Source material: Begin

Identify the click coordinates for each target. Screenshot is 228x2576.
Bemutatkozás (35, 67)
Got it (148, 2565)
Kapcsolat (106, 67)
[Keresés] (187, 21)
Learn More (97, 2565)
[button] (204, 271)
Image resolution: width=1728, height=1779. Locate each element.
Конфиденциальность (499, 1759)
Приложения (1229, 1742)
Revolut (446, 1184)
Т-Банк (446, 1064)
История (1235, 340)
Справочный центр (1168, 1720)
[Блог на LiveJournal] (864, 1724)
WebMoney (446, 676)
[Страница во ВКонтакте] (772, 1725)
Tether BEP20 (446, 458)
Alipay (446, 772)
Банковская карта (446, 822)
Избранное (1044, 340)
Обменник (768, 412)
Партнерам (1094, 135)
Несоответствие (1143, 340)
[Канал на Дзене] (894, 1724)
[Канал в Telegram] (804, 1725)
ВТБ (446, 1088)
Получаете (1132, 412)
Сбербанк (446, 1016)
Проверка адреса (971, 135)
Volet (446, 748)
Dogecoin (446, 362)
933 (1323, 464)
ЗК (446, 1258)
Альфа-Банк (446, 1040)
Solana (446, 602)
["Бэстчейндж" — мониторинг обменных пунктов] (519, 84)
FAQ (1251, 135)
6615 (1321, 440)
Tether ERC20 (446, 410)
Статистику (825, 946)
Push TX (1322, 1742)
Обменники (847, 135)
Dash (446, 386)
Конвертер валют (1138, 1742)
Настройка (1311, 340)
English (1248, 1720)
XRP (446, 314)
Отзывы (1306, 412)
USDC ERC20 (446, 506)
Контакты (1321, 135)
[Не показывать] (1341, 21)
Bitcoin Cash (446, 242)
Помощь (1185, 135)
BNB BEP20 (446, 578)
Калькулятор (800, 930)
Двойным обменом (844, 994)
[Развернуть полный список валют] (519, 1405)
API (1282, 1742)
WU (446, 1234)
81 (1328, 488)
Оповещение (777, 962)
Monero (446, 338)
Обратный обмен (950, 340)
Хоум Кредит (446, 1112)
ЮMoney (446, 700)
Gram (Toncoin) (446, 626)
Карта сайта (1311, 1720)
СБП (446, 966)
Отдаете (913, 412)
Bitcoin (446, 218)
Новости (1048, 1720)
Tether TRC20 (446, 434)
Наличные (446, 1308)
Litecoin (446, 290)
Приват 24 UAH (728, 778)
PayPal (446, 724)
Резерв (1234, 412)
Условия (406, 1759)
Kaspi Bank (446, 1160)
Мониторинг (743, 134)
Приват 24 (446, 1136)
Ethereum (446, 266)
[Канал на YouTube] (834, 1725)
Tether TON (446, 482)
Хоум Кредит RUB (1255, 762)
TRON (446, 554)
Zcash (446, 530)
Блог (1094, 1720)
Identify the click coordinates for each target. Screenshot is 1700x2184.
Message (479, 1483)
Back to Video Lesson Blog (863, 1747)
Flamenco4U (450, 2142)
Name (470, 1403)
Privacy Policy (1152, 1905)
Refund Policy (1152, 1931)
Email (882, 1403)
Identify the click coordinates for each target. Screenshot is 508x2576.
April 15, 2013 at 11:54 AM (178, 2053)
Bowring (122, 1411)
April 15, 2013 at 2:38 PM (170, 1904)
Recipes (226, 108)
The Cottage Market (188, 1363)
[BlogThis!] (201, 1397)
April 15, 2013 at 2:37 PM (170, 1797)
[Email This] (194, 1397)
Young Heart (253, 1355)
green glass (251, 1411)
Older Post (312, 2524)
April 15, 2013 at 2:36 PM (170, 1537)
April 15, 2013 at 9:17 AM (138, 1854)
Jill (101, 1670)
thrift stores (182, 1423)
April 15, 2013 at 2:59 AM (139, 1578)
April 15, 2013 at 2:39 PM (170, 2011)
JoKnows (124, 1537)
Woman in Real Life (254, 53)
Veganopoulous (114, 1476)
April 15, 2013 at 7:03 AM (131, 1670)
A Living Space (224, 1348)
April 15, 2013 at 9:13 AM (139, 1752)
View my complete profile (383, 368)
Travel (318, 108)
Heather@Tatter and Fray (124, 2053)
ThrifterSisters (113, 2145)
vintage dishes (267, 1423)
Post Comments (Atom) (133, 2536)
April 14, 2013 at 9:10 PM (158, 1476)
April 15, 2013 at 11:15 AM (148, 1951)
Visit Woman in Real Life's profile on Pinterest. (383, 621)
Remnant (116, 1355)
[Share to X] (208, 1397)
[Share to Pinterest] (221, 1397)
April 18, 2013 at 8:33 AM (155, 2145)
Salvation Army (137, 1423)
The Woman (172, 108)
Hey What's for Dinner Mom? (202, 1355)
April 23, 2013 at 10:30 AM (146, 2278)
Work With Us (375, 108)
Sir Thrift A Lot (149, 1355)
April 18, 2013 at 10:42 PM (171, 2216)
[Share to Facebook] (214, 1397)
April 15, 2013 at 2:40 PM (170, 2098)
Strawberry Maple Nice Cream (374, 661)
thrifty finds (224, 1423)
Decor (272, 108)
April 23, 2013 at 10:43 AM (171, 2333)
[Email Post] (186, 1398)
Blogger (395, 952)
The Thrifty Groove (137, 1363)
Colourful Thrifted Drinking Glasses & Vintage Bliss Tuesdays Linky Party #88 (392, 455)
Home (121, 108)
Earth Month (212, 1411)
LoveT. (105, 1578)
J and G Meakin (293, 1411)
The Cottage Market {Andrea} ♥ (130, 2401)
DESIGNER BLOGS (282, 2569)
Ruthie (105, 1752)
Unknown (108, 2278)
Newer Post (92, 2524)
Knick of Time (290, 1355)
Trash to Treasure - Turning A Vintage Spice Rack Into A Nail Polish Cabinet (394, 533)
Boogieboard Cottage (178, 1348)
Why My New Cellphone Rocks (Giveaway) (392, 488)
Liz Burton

Source material: End

### Assignment
Word for word, copy out all the data given above.

### Result of this exercise
Identify the click coordinates for each target. Screenshot is 228x2576.
Bemutatkozás (35, 67)
Got it (148, 2565)
Kapcsolat (106, 67)
[Keresés] (187, 21)
Learn More (97, 2565)
[button] (204, 271)
Image resolution: width=1728, height=1779. Locate each element.
Конфиденциальность (499, 1759)
Приложения (1229, 1742)
Revolut (446, 1184)
Т-Банк (446, 1064)
История (1235, 340)
Справочный центр (1168, 1720)
[Блог на LiveJournal] (864, 1724)
WebMoney (446, 676)
[Страница во ВКонтакте] (772, 1725)
Tether BEP20 (446, 458)
Alipay (446, 772)
Банковская карта (446, 822)
Избранное (1044, 340)
Обменник (768, 412)
Партнерам (1094, 135)
Несоответствие (1143, 340)
[Канал на Дзене] (894, 1724)
[Канал в Telegram] (804, 1725)
ВТБ (446, 1088)
Получаете (1132, 412)
Сбербанк (446, 1016)
Проверка адреса (971, 135)
Volet (446, 748)
Dogecoin (446, 362)
933 (1323, 464)
ЗК (446, 1258)
Альфа-Банк (446, 1040)
Solana (446, 602)
["Бэстчейндж" — мониторинг обменных пунктов] (519, 84)
FAQ (1251, 135)
6615 (1321, 440)
Tether ERC20 (446, 410)
Статистику (825, 946)
Push TX (1322, 1742)
Обменники (847, 135)
Dash (446, 386)
Конвертер валют (1138, 1742)
Настройка (1311, 340)
English (1248, 1720)
XRP (446, 314)
Отзывы (1306, 412)
USDC ERC20 (446, 506)
Контакты (1321, 135)
[Не показывать] (1341, 21)
Bitcoin Cash (446, 242)
Помощь (1185, 135)
BNB BEP20 (446, 578)
Калькулятор (800, 930)
Двойным обменом (844, 994)
[Развернуть полный список валют] (519, 1405)
API (1282, 1742)
WU (446, 1234)
81 (1328, 488)
Оповещение (777, 962)
Monero (446, 338)
Обратный обмен (950, 340)
Хоум Кредит (446, 1112)
ЮMoney (446, 700)
Gram (Toncoin) (446, 626)
Карта сайта (1311, 1720)
СБП (446, 966)
Отдаете (913, 412)
Bitcoin (446, 218)
Новости (1048, 1720)
Tether TRC20 (446, 434)
Наличные (446, 1308)
Litecoin (446, 290)
Приват 24 UAH (728, 778)
PayPal (446, 724)
Резерв (1234, 412)
Условия (406, 1759)
Kaspi Bank (446, 1160)
Мониторинг (743, 134)
Приват 24 (446, 1136)
Ethereum (446, 266)
[Канал на YouTube] (834, 1725)
Tether TON (446, 482)
Хоум Кредит RUB (1255, 762)
TRON (446, 554)
Zcash (446, 530)
Блог (1094, 1720)
Identify the click coordinates for each target. Screenshot is 1700x2184.
Message (479, 1483)
Back to Video Lesson Blog (863, 1747)
Flamenco4U (450, 2142)
Name (470, 1403)
Privacy Policy (1152, 1905)
Refund Policy (1152, 1931)
Email (882, 1403)
Identify the click coordinates for each target. Screenshot is 508x2576.
April 15, 2013 at 11:54 AM (178, 2053)
Bowring (122, 1411)
April 15, 2013 at 2:38 PM (170, 1904)
Recipes (226, 108)
The Cottage Market (188, 1363)
[BlogThis!] (201, 1397)
April 15, 2013 at 2:37 PM (170, 1797)
[Email This] (194, 1397)
Young Heart (253, 1355)
green glass (251, 1411)
Older Post (312, 2524)
April 15, 2013 at 2:36 PM (170, 1537)
April 15, 2013 at 9:17 AM (138, 1854)
Jill (101, 1670)
thrift stores (182, 1423)
April 15, 2013 at 2:59 AM (139, 1578)
April 15, 2013 at 2:39 PM (170, 2011)
JoKnows (124, 1537)
Woman in Real Life (254, 53)
Veganopoulous (114, 1476)
April 15, 2013 at 7:03 AM (131, 1670)
A Living Space (224, 1348)
April 15, 2013 at 9:13 AM (139, 1752)
View my complete profile (383, 368)
Travel (318, 108)
Heather@Tatter and Fray (124, 2053)
ThrifterSisters (113, 2145)
vintage dishes (267, 1423)
Post Comments (Atom) (133, 2536)
April 14, 2013 at 9:10 PM (158, 1476)
April 15, 2013 at 11:15 AM (148, 1951)
Visit Woman in Real Life's profile on Pinterest. (383, 621)
Remnant (116, 1355)
[Share to X] (208, 1397)
[Share to Pinterest] (221, 1397)
April 18, 2013 at 8:33 AM (155, 2145)
Salvation Army (137, 1423)
The Woman (172, 108)
Hey What's for Dinner Mom? (202, 1355)
April 23, 2013 at 10:30 AM (146, 2278)
Work With Us (375, 108)
Sir Thrift A Lot (149, 1355)
April 18, 2013 at 10:42 PM (171, 2216)
[Share to Facebook] (214, 1397)
April 15, 2013 at 2:40 PM (170, 2098)
Strawberry Maple Nice Cream (374, 661)
thrifty finds (224, 1423)
Decor (272, 108)
April 23, 2013 at 10:43 AM (171, 2333)
[Email Post] (186, 1398)
Blogger (395, 952)
The Thrifty Groove (137, 1363)
Colourful Thrifted Drinking Glasses & Vintage Bliss Tuesdays Linky Party #88 (392, 455)
Home (121, 108)
Earth Month (212, 1411)
LoveT. (105, 1578)
J and G Meakin (293, 1411)
The Cottage Market {Andrea} ♥ (130, 2401)
DESIGNER BLOGS (282, 2569)
Ruthie (105, 1752)
Unknown (108, 2278)
Newer Post (92, 2524)
Knick of Time (290, 1355)
Trash to Treasure - Turning A Vintage Spice Rack Into A Nail Polish Cabinet (394, 533)
Boogieboard Cottage (178, 1348)
Why My New Cellphone Rocks (Giveaway) (392, 488)
Liz Burton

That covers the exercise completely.